Passage to read >>
[start]

# This is ridiculous



## SpectreTTM (Aug 22, 2005)

Any thougts on this ?

http://www.thebostonchannel.com/news/5195326/detail.html

I wonder if the letter was from "Don of the Dead's friend form the 
church next door


----------



## claymud (Aug 21, 2005)

I can see why they saw they cancelled it. Its the one thing thats been take over out world this day, Political correctness. 
Of coures I don't think you can throw a stone these days without offending some religion anyways... Jez thats stupid.


----------



## dougspaulding (May 22, 2004)

So basically they're celebrating Halloween 5 days late and calling it a "Fall Festival". I think that's a pretty clever way to skirt around the idiots who objected to the festivities, although it's sad to miss the celebration on the real day.

Uninformed morons who make decisions based on their ignorance infuriate me. People who follow the teaching of a "faith-based group" blindly and unquestioningly _are_ these morons.

Question all authority! It's the only intelligent thing to do!


----------



## SpectreTTM (Aug 22, 2005)

I just can't believe what this country has become. What happened to majority rules in this country? We have gone so PC that we are afraid to offend anyone. What is next "Festivas"?

South Park did a parody on how certain aspects of Christmas was offensive to some people. So when they found an aspect of their Christmas pageant that was offensive to someone they took it out. What was left at the end was a bunch of 8yr old children in dark gray leotards dancing around the stage to politically neutral music.

What people need to do now is play by the same rules as the offended parties. They should boycott school that day in protest of the change. Send a message. Maybe have their own Halloween celebration outside of the school on that day. Then maybe the school would realize how ridiculous it is to make policy to not offend 1 or 2 people but actually offend a few hundred.

Here is the reults of their online Poll

*A Newton, Mass., school canceled Halloween celebrations because some say 
it offends religious beliefs. Was the school right to cancel the holiday?

Choice Votes Percentage of 1966 Votes

Yes No Unsure

171 1767 28

9% 90% 1%
​*
Come on people. What are we letting this country become?


----------



## ScareFX (Aug 18, 2004)

That is absolutely ridiculous. They should boycott.


----------



## scarface (Sep 16, 2005)

I think I just threw up a little bit in my mouth.


----------



## kevin242 (Sep 30, 2005)

I'm taking down my strobe lights because they offend people with epilepsey. Also, I'm not giving out any candy because it offends people with diabetes.

I think that the poll shows that 9% of people are assholes... )*(


----------



## Dr Morbius (Sep 21, 2004)

[end]

Material >>
[start]

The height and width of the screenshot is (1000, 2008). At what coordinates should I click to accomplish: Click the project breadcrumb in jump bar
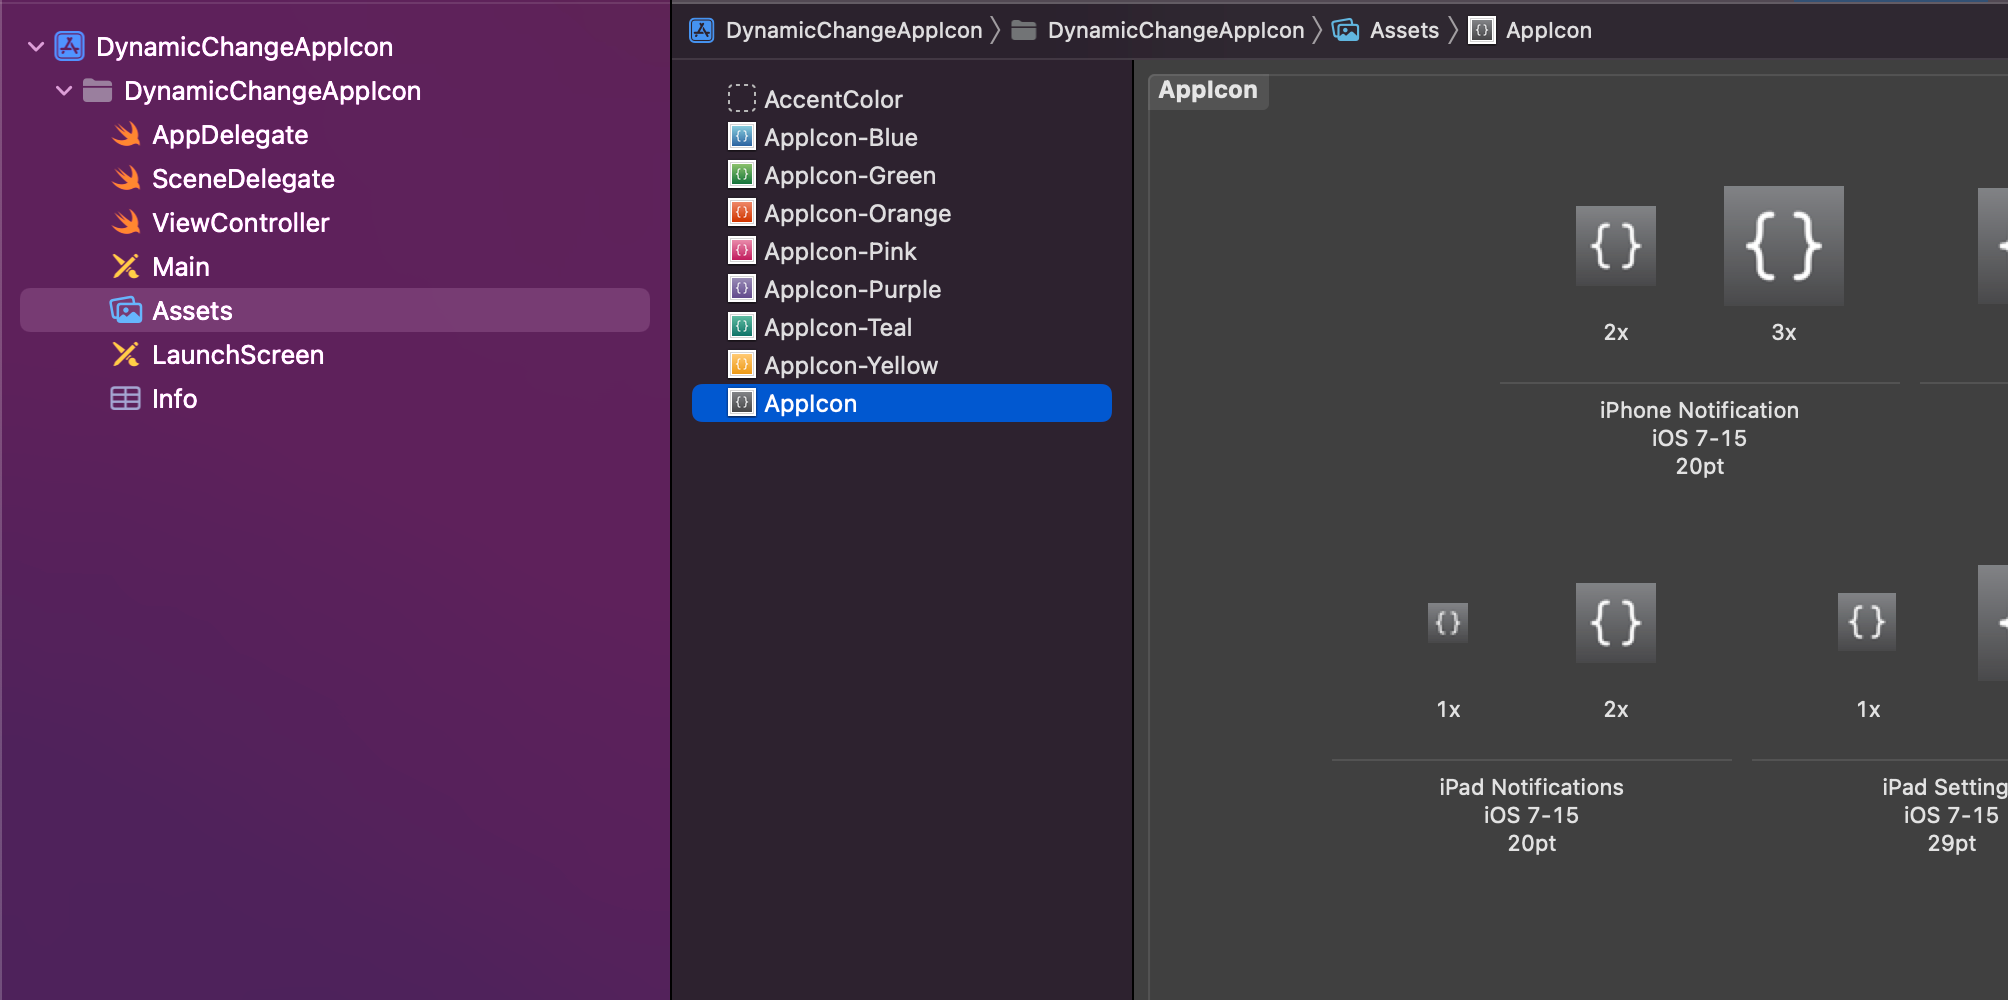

[end]

What is required >>
In the forum thread about the canceled Halloween celebration, do these statements agree with the thread? Answer yes or no for each, quoting the words of the thread that decide it. (a) The school that canceled Halloween is in Newton, Massachusetts. (b) ScareFX says people should accept the school's decision. (c) The online poll counted 1966 votes in total.

Expected answer >>
(a) Yes: "A Newton, Mass., school canceled Halloween celebrations"
(b) No: "They should boycott."
(c) Yes: "Percentage of 1966 Votes"